The Anchorage firm is a subsidiary of Arctic Slope Regional Corp. and will use the $2 million to increase its loan capital and the grant to buy technology and upgrade its Web site.

Jason Evans, an Inupiat from Nome who is a finance officer at Alaska Growth, said the firm targets Alaska Natives and minorities throughout the state for business loans.

Eighty percent of all its loans have been rejected first by another financial institution, making his for-profit loan fund a lender of last resort.

The firm has loaned about $8 million since starting in 1997, with 50 percent to 60 percent going to minorities, and about half of those going to Alaska Natives, Evans said. He estimated 60 percent to 70 percent of all loans were made in rural areas, to firms like fish-processing companies or lodge providers. It currently makes no housing loans.

Evans said the loan will allow Alaska Growth to hire more employees (currently there are five), make more loans, and make equity investments in firms. It also provides consulting services to village corporations in rural Alaska.

Hopi Credit Association will use its half-million loan to expand housing and small business lending on its Arizona reservation. It is the second time it has tapped the CDFI Fund for $500,000. The tribe is matching the federal funding.

The credit association (it takes no deposits) started in 1952 with a $300,000 BIA loan and existed to lend money to Hopi ranchers for stock. In 1990 the portfolio was still less than $400,000.

But, former president Charley Wagner told a recent CDFI seminar, lending grew to $1.9 million at the end of 1997, as the association began to operate more like a business.

Wagner said an inventory of loans outstanding at the end of 1997 showed two-thirds were housing related with the remainder for business, education, farms and ranches, bill consolidation, lines of credit and other things.

Three hundred loans were outstanding at the end of 1997 with an average loan of $2,800, he said. The smallest loan was for $200 and the largest for $86,000. No more than 10 percent of the total portfolio could be loaned to any one individual.

The credit association topped $2 million in loans in June 1998 and has $3.1 million on its books with total assets of $3.7 million. Stephen Skorupski is now running it.
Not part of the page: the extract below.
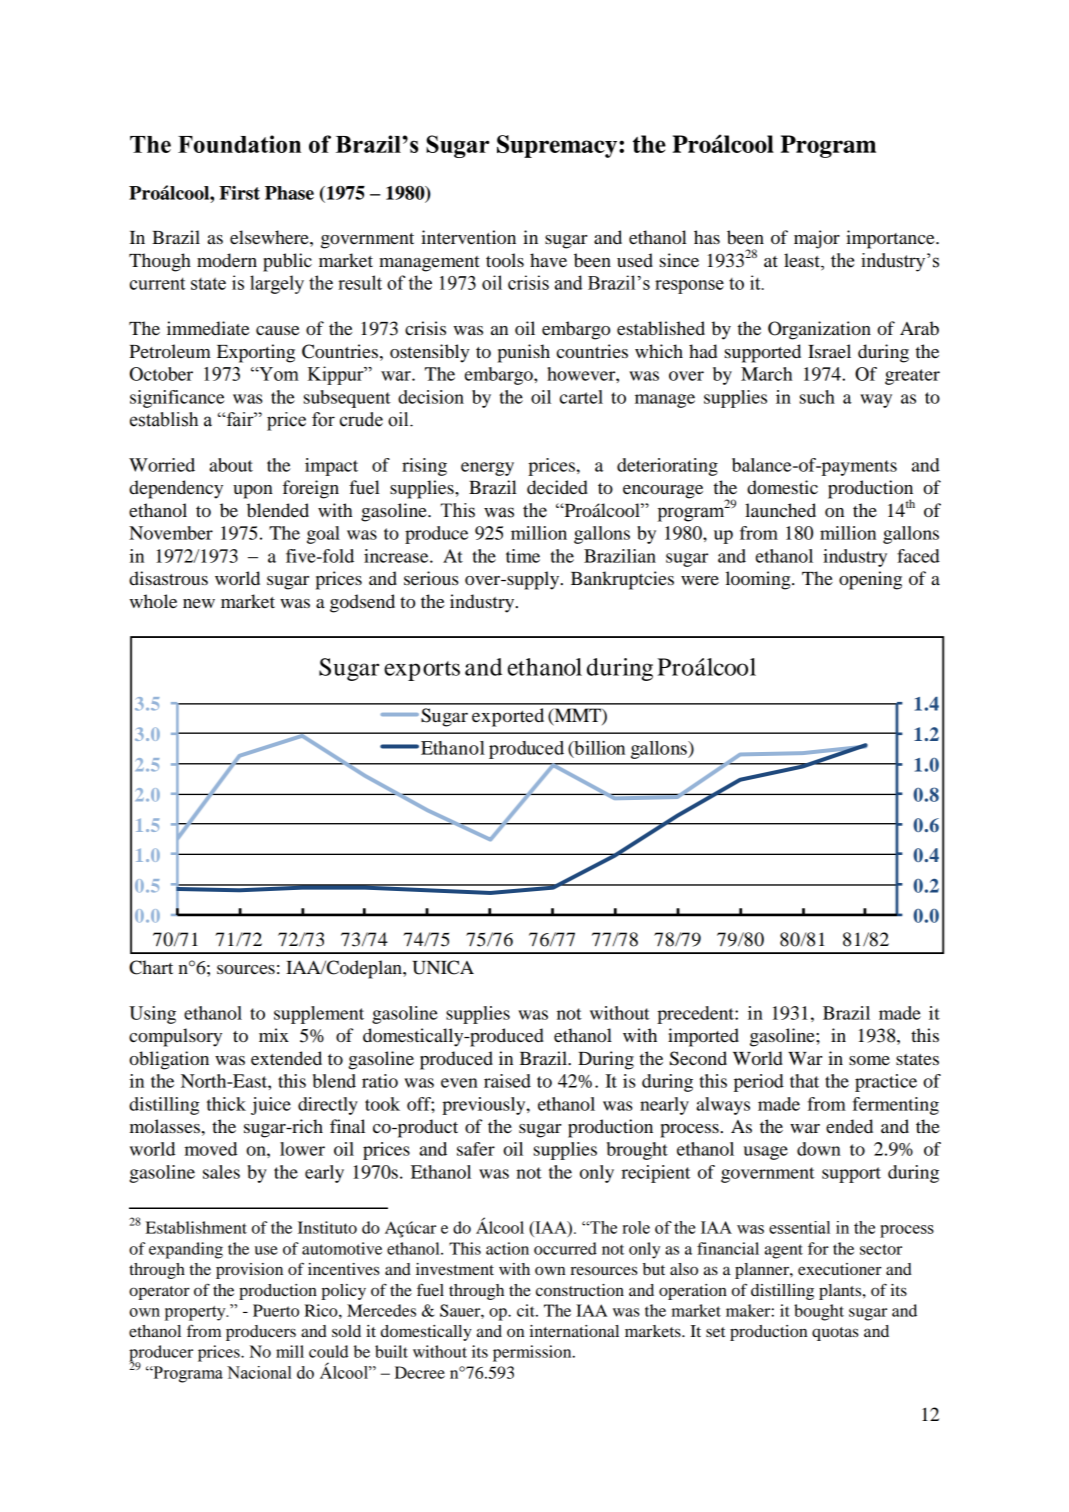  I want to click on major, so click(817, 239).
Delinquencies are usually quite high at revolving loan funds, and for a long time, Hopi was no different. As recently as 1982, more than 30 percent of its loans were overdue. But by 1997, the association reduced that to less than 2 percent.

The Lakota Fund will use its $330,000 to build lending capacity on the Pine Ridge reservation of the Oglala Lakota. The fund, run by Elsie Meeks, Lakota, has made 91 loans for $340,000 over the last three years.

Since its startup in 1986, it has made a total of 400 loans for $1.6 million in microenterprise and small business loans up to $25,000. Meeks told the CDFI seminar she hopes the fund will be able to lift that maximum loan amount to $200,000.

She said she'd like to see the creation of some viable businesses on the reservation, as most of those loans were to entrepreneurs who by and large have not created businesses that employ tribal members.

The $5 million setaside in next year's CDFI total of $112 million is meant for technical assistance and training to encourage development of more Native CDFIs like those funded in the current round. Those additional CDFIs would give Native groups a chance at a larger share of the fund which totaled $123 million to more than 300 financial institutions this year.

Rodger Boyd, Navajo, Native program manager for the CDFI Fund, said a Notice of Funds Availability (NOFA) probably will be posted by the federal government early next year.